Exercise description:
The lines to be copied are those below that contain "iPhone".

Records from a data source

_ _ _ _

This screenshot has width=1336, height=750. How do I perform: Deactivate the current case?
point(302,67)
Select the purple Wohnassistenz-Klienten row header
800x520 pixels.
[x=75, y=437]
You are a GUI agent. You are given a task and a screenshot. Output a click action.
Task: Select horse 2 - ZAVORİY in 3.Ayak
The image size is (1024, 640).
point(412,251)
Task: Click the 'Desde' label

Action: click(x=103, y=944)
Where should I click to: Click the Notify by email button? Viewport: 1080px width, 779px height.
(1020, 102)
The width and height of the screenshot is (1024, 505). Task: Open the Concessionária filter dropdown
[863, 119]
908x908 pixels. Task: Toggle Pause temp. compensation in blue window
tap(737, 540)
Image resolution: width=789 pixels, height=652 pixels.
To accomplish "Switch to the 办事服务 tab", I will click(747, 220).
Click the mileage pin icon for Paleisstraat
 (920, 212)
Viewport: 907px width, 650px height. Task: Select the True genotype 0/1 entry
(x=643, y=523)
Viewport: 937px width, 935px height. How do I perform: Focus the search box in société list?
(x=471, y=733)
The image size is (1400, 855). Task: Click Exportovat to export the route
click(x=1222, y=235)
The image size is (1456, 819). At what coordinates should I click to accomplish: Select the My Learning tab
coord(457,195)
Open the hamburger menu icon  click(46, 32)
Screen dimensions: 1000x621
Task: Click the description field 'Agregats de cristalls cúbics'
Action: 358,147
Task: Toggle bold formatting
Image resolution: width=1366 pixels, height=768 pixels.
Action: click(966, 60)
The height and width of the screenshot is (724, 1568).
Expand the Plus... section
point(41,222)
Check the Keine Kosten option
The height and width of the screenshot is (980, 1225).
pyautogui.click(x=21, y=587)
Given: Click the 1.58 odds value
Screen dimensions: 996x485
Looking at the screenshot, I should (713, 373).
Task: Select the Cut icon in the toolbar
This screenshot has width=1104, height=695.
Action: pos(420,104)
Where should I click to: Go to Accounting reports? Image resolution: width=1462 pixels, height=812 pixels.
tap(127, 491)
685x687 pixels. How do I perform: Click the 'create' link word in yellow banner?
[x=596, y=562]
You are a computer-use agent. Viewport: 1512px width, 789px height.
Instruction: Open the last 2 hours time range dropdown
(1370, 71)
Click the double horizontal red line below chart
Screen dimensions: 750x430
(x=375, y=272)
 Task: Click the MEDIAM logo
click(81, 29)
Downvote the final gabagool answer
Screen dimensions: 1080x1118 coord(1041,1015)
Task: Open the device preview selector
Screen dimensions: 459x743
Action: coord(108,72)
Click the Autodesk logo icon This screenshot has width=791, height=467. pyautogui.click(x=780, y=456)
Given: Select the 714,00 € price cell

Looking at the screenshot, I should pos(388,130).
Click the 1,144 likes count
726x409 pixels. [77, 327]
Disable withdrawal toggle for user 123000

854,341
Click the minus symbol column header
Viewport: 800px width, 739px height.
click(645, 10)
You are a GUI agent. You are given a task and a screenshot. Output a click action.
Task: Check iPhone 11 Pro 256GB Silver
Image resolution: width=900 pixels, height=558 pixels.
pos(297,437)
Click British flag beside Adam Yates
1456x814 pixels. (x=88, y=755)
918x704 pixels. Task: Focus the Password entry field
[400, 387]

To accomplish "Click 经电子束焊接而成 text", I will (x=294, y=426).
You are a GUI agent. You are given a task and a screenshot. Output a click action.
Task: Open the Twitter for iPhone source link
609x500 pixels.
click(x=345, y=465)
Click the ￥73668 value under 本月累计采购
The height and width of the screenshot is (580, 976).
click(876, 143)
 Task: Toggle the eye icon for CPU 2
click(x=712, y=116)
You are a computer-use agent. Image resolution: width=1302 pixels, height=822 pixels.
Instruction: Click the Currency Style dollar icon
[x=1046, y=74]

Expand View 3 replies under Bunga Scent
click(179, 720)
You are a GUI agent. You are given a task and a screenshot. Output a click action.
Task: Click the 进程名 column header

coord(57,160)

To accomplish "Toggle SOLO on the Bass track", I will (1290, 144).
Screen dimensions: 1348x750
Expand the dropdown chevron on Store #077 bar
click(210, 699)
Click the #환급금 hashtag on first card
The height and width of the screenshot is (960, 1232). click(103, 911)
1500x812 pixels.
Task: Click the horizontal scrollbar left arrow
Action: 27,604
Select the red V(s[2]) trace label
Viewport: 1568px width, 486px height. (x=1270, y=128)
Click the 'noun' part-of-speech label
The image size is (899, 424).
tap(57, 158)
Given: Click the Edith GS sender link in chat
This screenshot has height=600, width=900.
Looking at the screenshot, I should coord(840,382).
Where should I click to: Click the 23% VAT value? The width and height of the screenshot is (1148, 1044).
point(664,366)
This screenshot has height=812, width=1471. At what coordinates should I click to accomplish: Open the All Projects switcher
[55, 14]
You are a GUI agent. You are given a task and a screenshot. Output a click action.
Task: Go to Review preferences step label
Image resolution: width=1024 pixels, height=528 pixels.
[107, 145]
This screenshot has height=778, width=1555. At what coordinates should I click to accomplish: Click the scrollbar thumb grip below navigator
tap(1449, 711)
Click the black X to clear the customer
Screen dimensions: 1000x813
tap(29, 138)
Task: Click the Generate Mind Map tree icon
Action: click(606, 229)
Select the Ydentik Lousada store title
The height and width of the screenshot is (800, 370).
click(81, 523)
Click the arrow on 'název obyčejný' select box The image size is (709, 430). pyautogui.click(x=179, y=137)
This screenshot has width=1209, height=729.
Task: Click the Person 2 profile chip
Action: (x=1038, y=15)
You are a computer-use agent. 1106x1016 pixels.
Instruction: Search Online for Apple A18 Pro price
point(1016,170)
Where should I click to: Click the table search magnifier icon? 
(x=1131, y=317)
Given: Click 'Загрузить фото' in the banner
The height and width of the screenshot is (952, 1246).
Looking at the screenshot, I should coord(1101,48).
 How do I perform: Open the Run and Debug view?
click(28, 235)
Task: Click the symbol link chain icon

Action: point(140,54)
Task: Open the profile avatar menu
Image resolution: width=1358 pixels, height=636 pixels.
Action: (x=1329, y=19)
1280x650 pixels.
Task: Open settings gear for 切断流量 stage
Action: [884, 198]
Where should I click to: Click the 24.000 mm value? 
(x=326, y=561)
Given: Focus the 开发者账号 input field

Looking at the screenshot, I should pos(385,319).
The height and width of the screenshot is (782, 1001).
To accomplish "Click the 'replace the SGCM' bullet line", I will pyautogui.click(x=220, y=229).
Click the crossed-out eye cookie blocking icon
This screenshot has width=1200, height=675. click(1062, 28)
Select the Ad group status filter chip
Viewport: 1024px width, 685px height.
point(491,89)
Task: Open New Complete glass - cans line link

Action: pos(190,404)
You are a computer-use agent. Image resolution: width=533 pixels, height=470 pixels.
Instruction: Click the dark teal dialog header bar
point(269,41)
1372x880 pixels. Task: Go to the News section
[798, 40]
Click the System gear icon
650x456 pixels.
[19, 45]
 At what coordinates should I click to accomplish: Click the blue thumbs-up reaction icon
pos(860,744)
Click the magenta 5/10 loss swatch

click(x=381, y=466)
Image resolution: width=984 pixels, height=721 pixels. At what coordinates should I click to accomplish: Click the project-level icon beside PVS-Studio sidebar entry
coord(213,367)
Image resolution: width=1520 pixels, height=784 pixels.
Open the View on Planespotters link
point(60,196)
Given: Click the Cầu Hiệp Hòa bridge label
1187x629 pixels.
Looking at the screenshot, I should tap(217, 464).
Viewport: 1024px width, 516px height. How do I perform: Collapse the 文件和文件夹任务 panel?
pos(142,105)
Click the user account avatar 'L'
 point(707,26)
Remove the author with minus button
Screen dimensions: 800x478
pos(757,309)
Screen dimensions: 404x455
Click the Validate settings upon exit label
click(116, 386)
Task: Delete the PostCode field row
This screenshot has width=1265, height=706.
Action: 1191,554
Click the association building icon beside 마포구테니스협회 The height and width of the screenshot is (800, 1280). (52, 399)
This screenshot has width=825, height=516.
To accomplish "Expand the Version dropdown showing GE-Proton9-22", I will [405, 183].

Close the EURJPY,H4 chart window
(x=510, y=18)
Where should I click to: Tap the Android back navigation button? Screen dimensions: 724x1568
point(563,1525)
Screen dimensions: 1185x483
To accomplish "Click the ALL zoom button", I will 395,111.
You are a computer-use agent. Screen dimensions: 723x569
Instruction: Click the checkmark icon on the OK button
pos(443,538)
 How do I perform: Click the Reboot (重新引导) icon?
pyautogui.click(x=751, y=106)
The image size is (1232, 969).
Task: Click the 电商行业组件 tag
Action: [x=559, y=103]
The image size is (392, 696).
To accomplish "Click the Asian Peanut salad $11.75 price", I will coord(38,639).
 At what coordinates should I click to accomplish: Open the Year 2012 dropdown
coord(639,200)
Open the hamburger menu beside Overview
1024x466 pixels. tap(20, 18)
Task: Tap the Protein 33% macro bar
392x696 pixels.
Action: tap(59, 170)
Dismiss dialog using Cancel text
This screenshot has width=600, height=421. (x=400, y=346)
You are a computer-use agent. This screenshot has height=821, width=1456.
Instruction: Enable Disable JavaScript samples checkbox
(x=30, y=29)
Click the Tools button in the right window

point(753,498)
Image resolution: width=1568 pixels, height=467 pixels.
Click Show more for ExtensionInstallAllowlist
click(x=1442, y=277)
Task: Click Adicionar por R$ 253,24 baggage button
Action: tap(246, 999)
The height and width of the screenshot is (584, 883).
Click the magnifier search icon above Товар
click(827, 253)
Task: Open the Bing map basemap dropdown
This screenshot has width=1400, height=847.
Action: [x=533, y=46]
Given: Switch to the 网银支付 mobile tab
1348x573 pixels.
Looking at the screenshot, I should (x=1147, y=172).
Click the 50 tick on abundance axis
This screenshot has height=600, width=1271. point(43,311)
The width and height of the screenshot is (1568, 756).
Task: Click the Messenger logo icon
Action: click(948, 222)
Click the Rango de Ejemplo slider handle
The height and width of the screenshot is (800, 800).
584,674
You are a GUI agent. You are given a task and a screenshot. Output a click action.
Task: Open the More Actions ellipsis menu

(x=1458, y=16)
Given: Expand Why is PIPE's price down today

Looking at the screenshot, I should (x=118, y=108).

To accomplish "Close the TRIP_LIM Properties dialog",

_ _ _ _

Answer for the task:
Task: Check iPhone 11 Pro 256GB Silver
Task: Open the Twitter for iPhone source link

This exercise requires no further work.